━━━━━ TASK MATERIAL ━━━━━

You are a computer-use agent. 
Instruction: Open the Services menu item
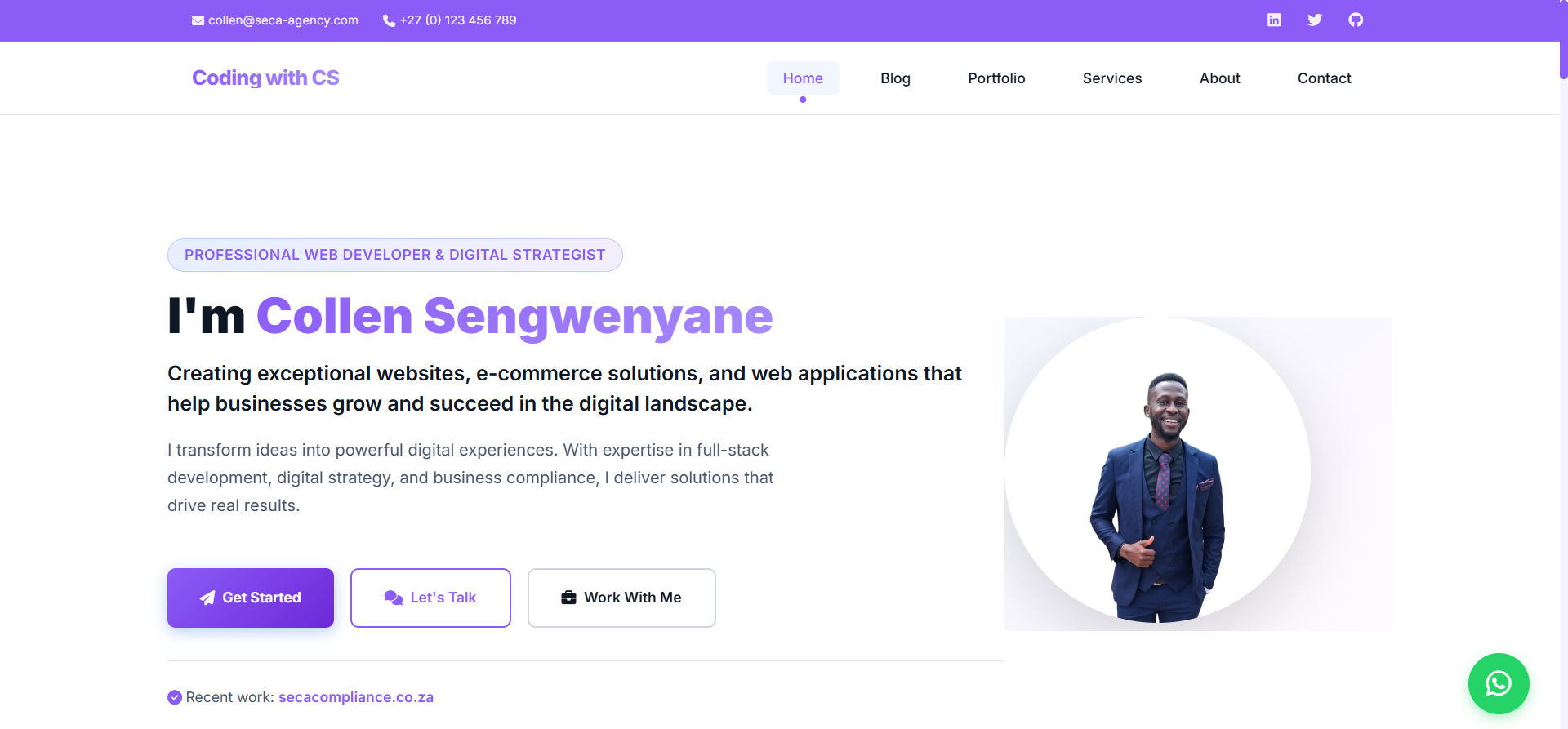pos(1112,78)
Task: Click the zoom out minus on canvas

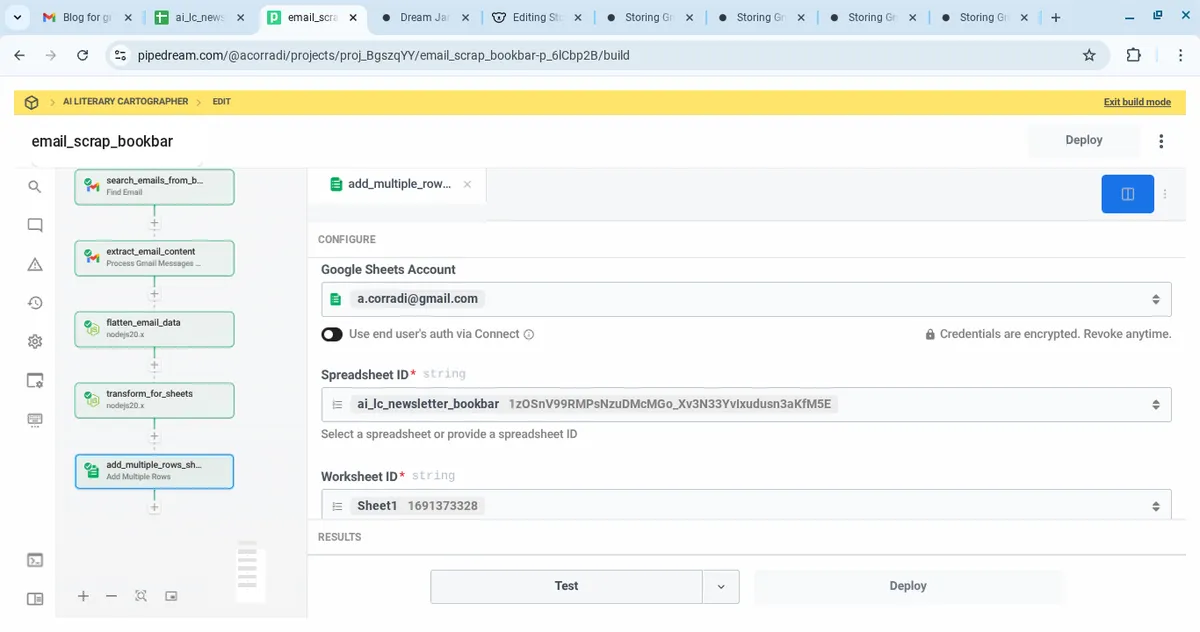Action: [112, 596]
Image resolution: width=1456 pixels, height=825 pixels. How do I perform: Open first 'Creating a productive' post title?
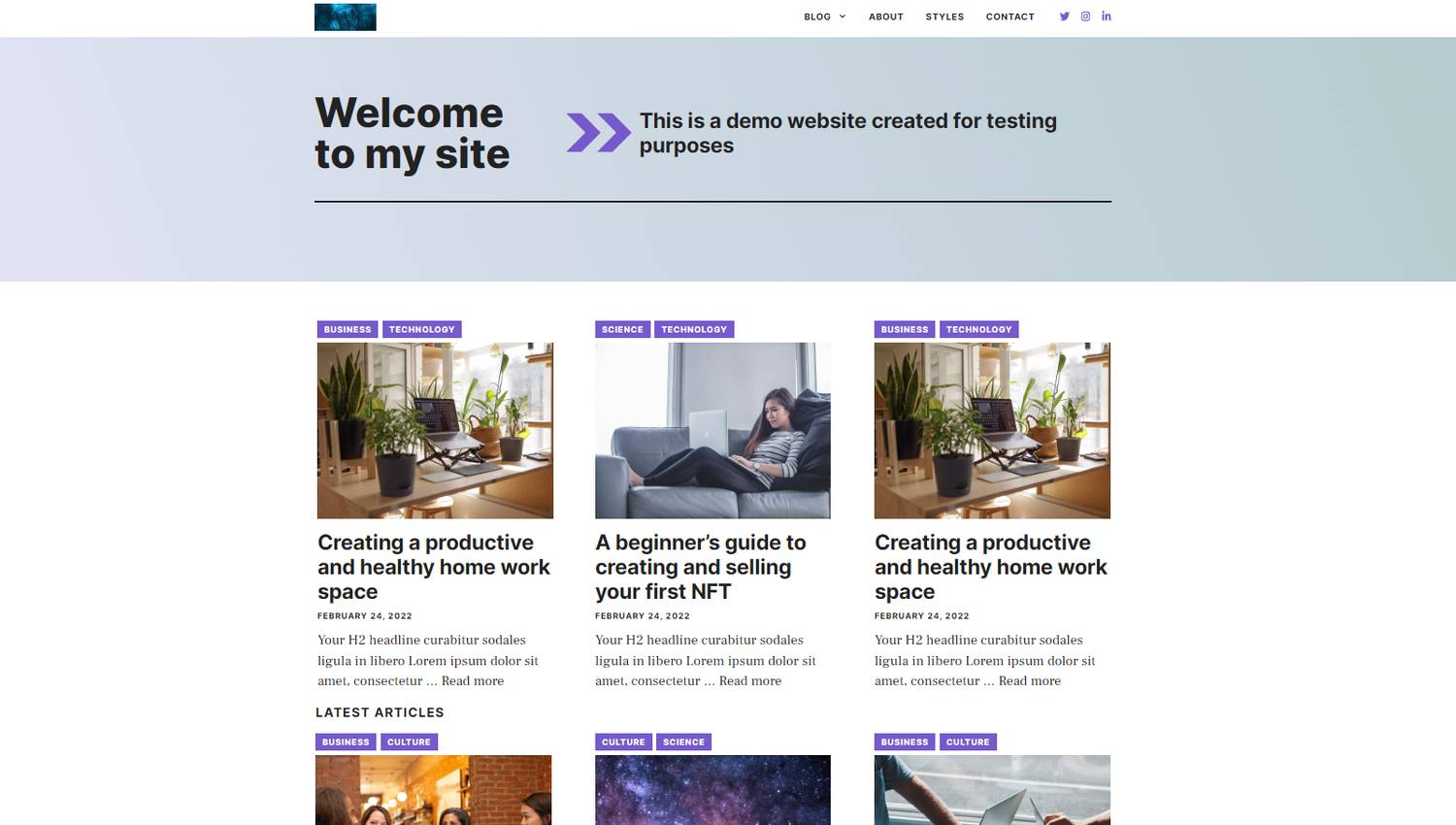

━━━━━

### TASK TO CARRY OUT:
Transcribe each entry above character for character, omitting pictures.

### ANSWER:
You are a computer-use agent. 
Instruction: Open the Services menu item
pos(1112,78)
Task: Click the zoom out minus on canvas

Action: [112, 596]
Image resolution: width=1456 pixels, height=825 pixels. How do I perform: Open first 'Creating a productive' post title?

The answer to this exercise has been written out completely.